Regional leaders dismissed that election as a sham and pressured the two to form a power-sharing agreement, which led to a tense coalition in 2009. Mugabe’s main opponent became his prime minister, and the squabbles continued.
Born in February 1924 in then-Rhodesia to a carpenter father, Mugabe spent his early career as a teacher.
His first wife died in 1992, and he married his current wife, Grace, four years later. They have two sons and one daughter.
Mugabe has university degrees in education, economics, administration and law from the University of London.
In 2002, the European Union imposed sanctions on Mugabe and his allies, including travel bans, accusing Zimbabwe of human rights violations.
in 2008, the United Kingdom stripped Mugabe of an honorary knighthood awarded by Queen Elizabeth II. Later that year, the nation plunged into post-election violence.
The European Union eased the sanctions after a successful referendum on a new constitution in March of this year but called for credible elections.

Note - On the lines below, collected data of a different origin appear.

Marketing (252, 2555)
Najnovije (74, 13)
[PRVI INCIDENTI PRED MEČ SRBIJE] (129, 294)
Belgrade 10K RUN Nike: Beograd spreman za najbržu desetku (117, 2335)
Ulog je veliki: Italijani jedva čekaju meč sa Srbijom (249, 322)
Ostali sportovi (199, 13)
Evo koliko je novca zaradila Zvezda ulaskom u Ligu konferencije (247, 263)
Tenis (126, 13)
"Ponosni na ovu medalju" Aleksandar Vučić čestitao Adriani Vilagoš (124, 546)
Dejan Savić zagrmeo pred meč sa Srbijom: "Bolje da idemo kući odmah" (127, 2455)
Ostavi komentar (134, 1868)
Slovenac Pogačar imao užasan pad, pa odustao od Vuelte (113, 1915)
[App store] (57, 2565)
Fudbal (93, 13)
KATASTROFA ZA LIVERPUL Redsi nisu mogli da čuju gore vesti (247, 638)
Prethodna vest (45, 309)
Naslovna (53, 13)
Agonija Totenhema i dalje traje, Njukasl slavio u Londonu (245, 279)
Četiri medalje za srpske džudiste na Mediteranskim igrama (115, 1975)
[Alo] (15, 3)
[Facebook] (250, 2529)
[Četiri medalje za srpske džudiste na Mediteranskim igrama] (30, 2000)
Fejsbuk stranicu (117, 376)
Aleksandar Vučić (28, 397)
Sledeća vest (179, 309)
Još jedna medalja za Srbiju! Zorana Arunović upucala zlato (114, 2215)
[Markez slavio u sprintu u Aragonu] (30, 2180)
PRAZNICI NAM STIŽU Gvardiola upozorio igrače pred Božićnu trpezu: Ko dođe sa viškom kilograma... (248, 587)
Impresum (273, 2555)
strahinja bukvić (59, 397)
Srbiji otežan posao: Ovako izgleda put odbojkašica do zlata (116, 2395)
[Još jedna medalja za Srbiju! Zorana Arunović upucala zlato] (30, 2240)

As he has continued to lash out at the West, donors have distanced themselves, sending Zimbabwe on a downward economic spiral.
By 2008, the nation’s inflation had soared to 200 million percent. Food shelves were empty, and a loaf of bread cost about 300 billion Zimbabwean dollars.
International isolation continued to hit the economy as corruption remained rife.
Despite widespread poverty, the nation has made major strides in its economy in recent years, experts say. There is food on the shelves, schools and hospitals are open and farming is showing signs of recovery.
Since 2010, the nation’s gross domestic product “has grown by an average of over 7% and inflation has remained in the low single digits,” the International Monetary Fund said last month. “Government revenues have more than doubled from 16% of GDP in 2009 to an estimated 36% of GDP in 2012, allowing the restoration of basic public services.”
Illness has come with Mugabe’s advancing age.
He has reportedly made regular trips to Singapore for medical treatment amid growing concerns about his health. In 2011, public documents showed he amassed a staggering $29 million in travel expenses. WikiLeaks released cables detailing party members’ reports that he is suffering from cancer, which he has denied.
Despite the reports, a Freedom House survey last year showed that Mugabe’s party was regaining its popularity.
CNN’s Paul Armstrong contributed to this report.